何十年の昔から、ラインナップから絶やさずに継続して販売しておりますので
歴代~現行品まで、真空管を採用した機種はそれなりに多いわけですが
SRM-006t を分岐点とすると、より以前のモデル 或いはそれ以降のモデルとでは
音造りのポリシーが大きく代わったような印象で、新しいモデルになるほど
ハイレゾ等に代表されるデジタル音源の再生に注力したような、所謂Hi-Fi然とした
クールなエリート路線が進み、そのテイストはややもすれば淡白で冷たさを感じる傾向になってきているように感じます。
なので、濃密で暖かみがあり、人肌の温もりが感じられるほどの温度感が高めな管球アンプらしさを
お求めの方にとっては、お薦めできる内容を保持しております。
初段にデュアルFET、出力段には双三極管=6FQ7/6CG7を採用した半導体と真空管による
ハイブリッド構成のドライバーアンプで、その機種に 待望のバランス=XLR 端子を増設したモデルになります。

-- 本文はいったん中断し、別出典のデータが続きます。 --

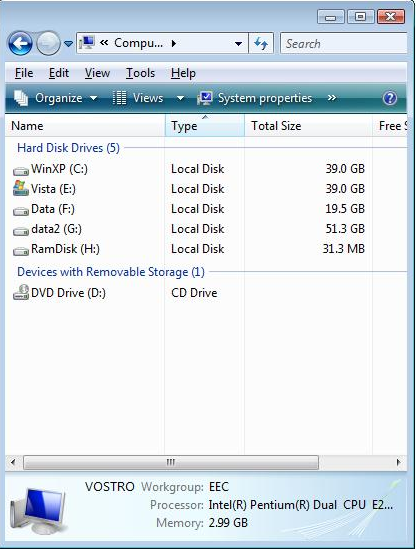Click the Refresh arrows icon
The image size is (416, 549).
click(x=261, y=43)
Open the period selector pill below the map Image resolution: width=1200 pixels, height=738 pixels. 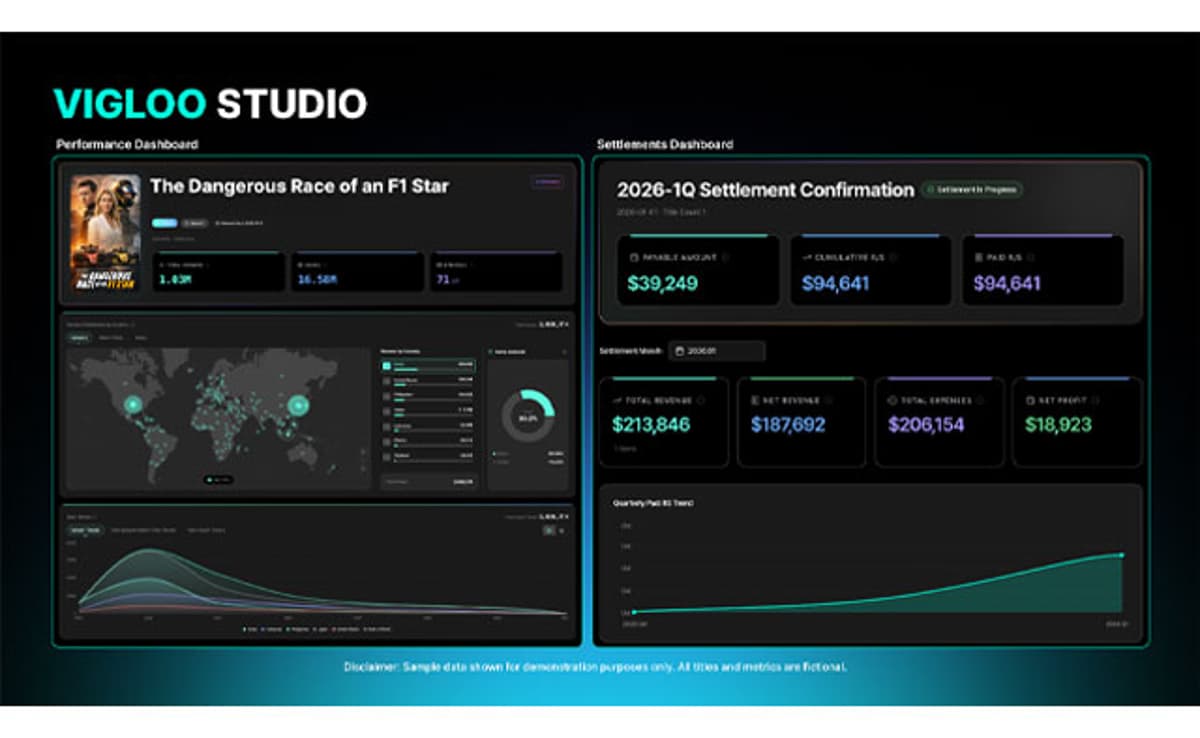click(218, 479)
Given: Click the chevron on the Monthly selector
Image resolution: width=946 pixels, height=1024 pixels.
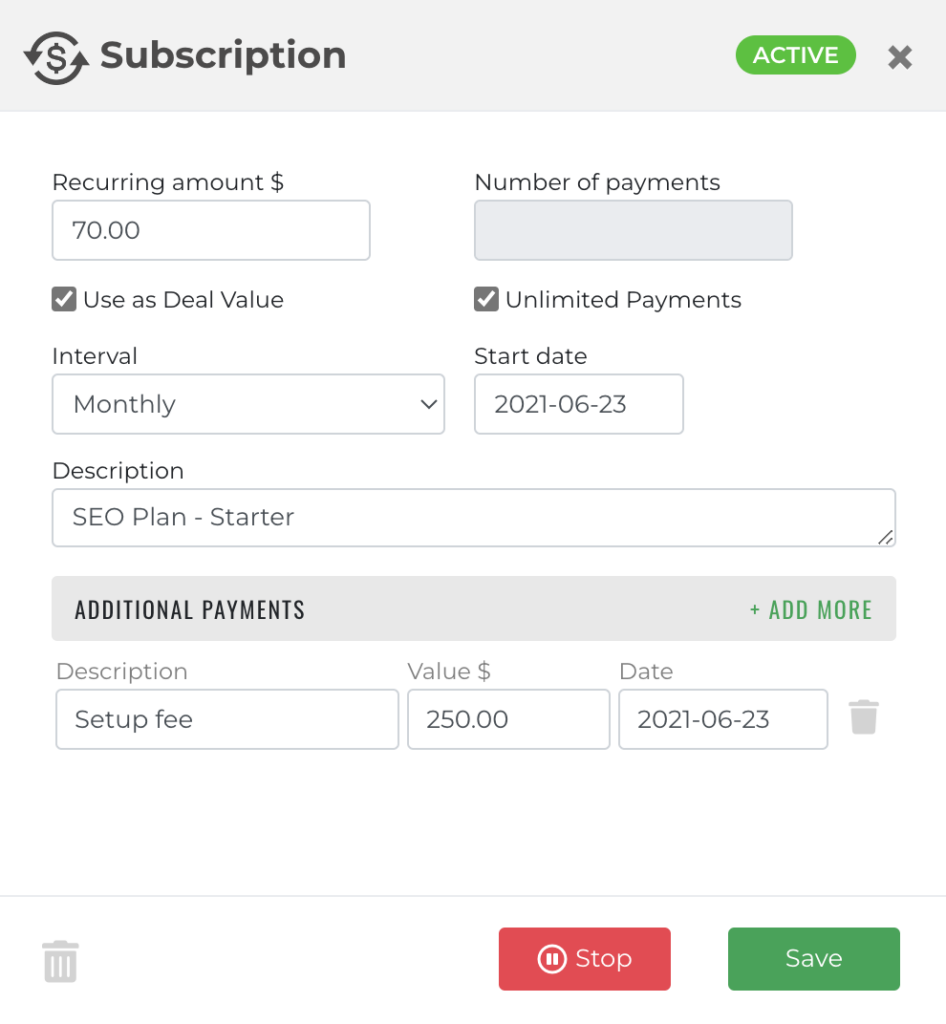Looking at the screenshot, I should (x=428, y=404).
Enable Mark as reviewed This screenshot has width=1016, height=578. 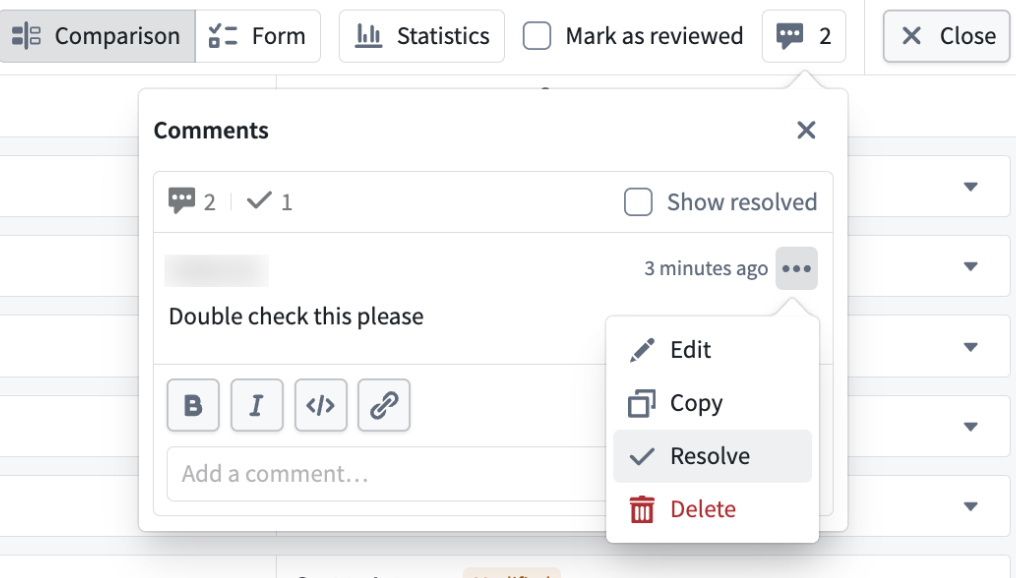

その内部はオーディオ全盛期に製造された製品らしく、当時の音響用パーツがふんだんに散りばめられております。
コンデンサーの王様である、銅箔のスチロールコンデンサー、音と精度は抜群だがたいへん高価なタンタル抵抗
当時は群を抜いて高評価であった 日立製 大型の電解ケミコンなど、枚挙にいとまがないほどでございます。
更には、信号経路の配線にはPC-OCC導体を用いるなど、現在では絶版となってしまった優れたパーツが随所に使われており
各社が切磋琢磨しあっていた、良き時代を彷彿させる充実した内容でございます。
現代の機種とは異なる音色に魅せられてしまうといったら、懐古趣味とお叱りを受けてしまうかもしれませんが
十分に高音質であることは、間違いないところではないかと感じる次第でございます。
この機種の音は、出力段に真空管を採用したこと、そして オーディオ業界が元気で健全だった頃の製品で
とても艷やかで瑞々しく、潤いに満ちた 実に美しい音色を奏でるとの印象でございます。
後継機種とは異なる、ポッと火を灯したような温度感の高い、人肌の温もりが感じられて
血の通った そして生気が迸ったリアリティある音のように感じております。
現在では、絶滅してしまった電子パーツや配線材が奢られているからでしょうか。
近年のモデルとはまた違った、個人的には とても好ましいテイストを感じました。
私的に、ドライバーアンプはデバイスに真空管を採用した製品が好みですので
かなり主観が入っていると思いますが。。。
キーパーツである真空管は、製造ロットによって採用された真空管のメーカーがバラバラでしたが
この頃のモデルは主に米国製=GE社(ゼネラル・エレクトリック)の球が多く採用されており
この後の SRM-006tあたりになると、旧ユーゴスラビア製=Ei社の真空管が目につくようになって参りました。
当出品物は、高名な 米国製 GE (General Electronics)社の リブ型/ロングプレート球 が刺さっております。
ヴィンテージ管といったら大袈裟かと思いますが、その後のスタックスが好んで採用する
真空管であるロシア製の現行球=Electro-Harmonix とは印象がかなり異なり
熱くて重厚、太めでふくよかな音を奏でて 力強さも感じる 旧き良き 米国球的な趣があると思います。
その後のモデルと異なる 特徴として もう一点、真空管のヒーターへの点火方式が 交流点火であることが
管球アンプ特有の奥行きのある 味わい深い音を奏でる、もう一つの重要な要因ではないかと感じる次第でございます。
電源部の平滑電解コンデンサーの頭部に銅箔が貼り付けてあるのは、この時代によく用いられた音質改善のための手法です。
当モデルも製造ロットによって、対策してある/ないがありましたが、出品物は対策済みのロットとなります。
当機種は真空管が採用され、尚且つA級動作させているため、上面の通風孔が大きめに造られています。
そのため、ホコリなどが内部に溜まりやすいのですし、酷いものになれば ホコリまみれで
電子パーツが見えなくなるほど こんもりと積もっている場合も多々ございますが
当出品物は比較的 蓄積量が少なめで、清掃も楽に行えました。
ついでに基盤部を撮影いたしましたので、参考になさってください。